The mix-up, however, is a sign of the continued fallibility and security risks posed by e-mail. To avoid a similar fate with sensitive corporate e-mail, enterprises first must register all domain names that could be associated with the organization.
“They need to be conscious of the ability of squatters to acquire a corporate asset and possibly misuse that,” said Teney Takahashi, a market analyst with the Radicati Group, based in Palo Alto, Calif. “You have to realize that Web space is just like real estate. Its an asset that must be secured. If not, it can become a liability.”

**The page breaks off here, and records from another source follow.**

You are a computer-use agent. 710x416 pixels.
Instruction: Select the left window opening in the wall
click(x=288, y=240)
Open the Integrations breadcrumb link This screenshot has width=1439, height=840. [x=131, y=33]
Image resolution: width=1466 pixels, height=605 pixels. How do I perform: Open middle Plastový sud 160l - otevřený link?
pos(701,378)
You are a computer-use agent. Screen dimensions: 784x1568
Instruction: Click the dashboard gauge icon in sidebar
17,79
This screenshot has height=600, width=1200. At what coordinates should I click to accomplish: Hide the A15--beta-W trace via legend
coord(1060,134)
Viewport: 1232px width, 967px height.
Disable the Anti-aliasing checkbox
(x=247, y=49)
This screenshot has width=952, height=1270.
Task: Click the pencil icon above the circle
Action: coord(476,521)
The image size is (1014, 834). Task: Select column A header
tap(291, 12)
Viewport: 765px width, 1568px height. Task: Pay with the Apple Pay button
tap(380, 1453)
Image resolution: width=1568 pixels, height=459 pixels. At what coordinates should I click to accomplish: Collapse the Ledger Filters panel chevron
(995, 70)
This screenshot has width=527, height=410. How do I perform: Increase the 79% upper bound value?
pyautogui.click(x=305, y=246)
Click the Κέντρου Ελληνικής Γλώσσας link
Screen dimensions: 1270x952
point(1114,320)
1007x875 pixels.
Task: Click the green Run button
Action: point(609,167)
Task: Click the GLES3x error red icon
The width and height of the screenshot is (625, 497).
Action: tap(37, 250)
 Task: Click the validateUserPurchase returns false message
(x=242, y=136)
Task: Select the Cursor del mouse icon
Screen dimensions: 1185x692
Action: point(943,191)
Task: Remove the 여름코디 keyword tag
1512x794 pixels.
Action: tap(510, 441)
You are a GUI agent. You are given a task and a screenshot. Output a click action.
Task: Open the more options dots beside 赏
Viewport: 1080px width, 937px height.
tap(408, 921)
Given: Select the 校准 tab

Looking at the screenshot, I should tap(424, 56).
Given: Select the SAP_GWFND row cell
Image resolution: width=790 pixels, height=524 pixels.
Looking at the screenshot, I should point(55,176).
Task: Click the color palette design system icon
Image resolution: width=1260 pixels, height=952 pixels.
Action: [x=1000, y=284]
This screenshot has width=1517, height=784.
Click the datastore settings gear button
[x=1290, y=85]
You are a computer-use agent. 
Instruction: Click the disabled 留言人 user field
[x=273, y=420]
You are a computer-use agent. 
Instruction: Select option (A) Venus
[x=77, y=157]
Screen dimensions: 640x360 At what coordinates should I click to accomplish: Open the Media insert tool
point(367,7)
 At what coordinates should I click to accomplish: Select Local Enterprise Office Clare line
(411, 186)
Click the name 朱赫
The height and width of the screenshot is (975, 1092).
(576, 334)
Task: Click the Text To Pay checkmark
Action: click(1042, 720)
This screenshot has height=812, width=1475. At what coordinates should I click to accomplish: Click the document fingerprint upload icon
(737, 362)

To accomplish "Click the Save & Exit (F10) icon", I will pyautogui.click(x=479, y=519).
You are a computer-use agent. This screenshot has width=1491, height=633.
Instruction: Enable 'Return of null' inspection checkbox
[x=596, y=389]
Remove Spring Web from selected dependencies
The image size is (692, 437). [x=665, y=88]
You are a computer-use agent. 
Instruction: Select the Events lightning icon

Thats what happened when Chickenhead Productions beat the Bush campaign in registering the Georgewbush.org domain. Besides the tongue-in-cheek articles, commercials and campaign materials, such as bumper stickers that read “Bush 04: Quagmire Accomplished,” the site eerily—and purposely—mirrors the campaigns official site, Georgewbush.com.
After the Fact
And e-mail scams now rely on look-alike sites and domain names to dupe unsuspecting victims into revealing personal information such as credit card and Social Security numbers, or to deliver malicious code.
Takahashi said young companies in particular often pass up registering additional domains, or they need domains that are already in use. Fortunately, most domain registration sites now automatically give customers the option of registering various extensions.
Domain registry site Register.com, for instance, offers 40 extensions. Takahashi suggests that companies register product names well in advance of release, as Google did with the Gmail.com domain.
But the e-mail conundrum isnt easily solved if companies dont already own the domain.
“In terms of protecting themselves, I dont think businesses can do much outside of trying to reserve domain names,” Takahashi said. “In regards to e-mail, you cant do much after the fact.”
To ward off questions about the authenticity of the e-mails sent to its site, Georgewbush.org provided sample headers that substantiate the source of the e-mails it received.
The site does believe that one e-mail is a hoax. Takahashi matched up the IP addresses of several e-mails and said most are likely legitimate.
“Plus, if someone went through the trouble of faking these e-mails, I would imagine that they would be more interesting,” he said.
One e-mailer expressed concern about possible violations of campaign law regarding county assets. “Many counties are violating the campaign law as I understood it from you,” the e-mailer wrote. “God help us if the Democrats find out.”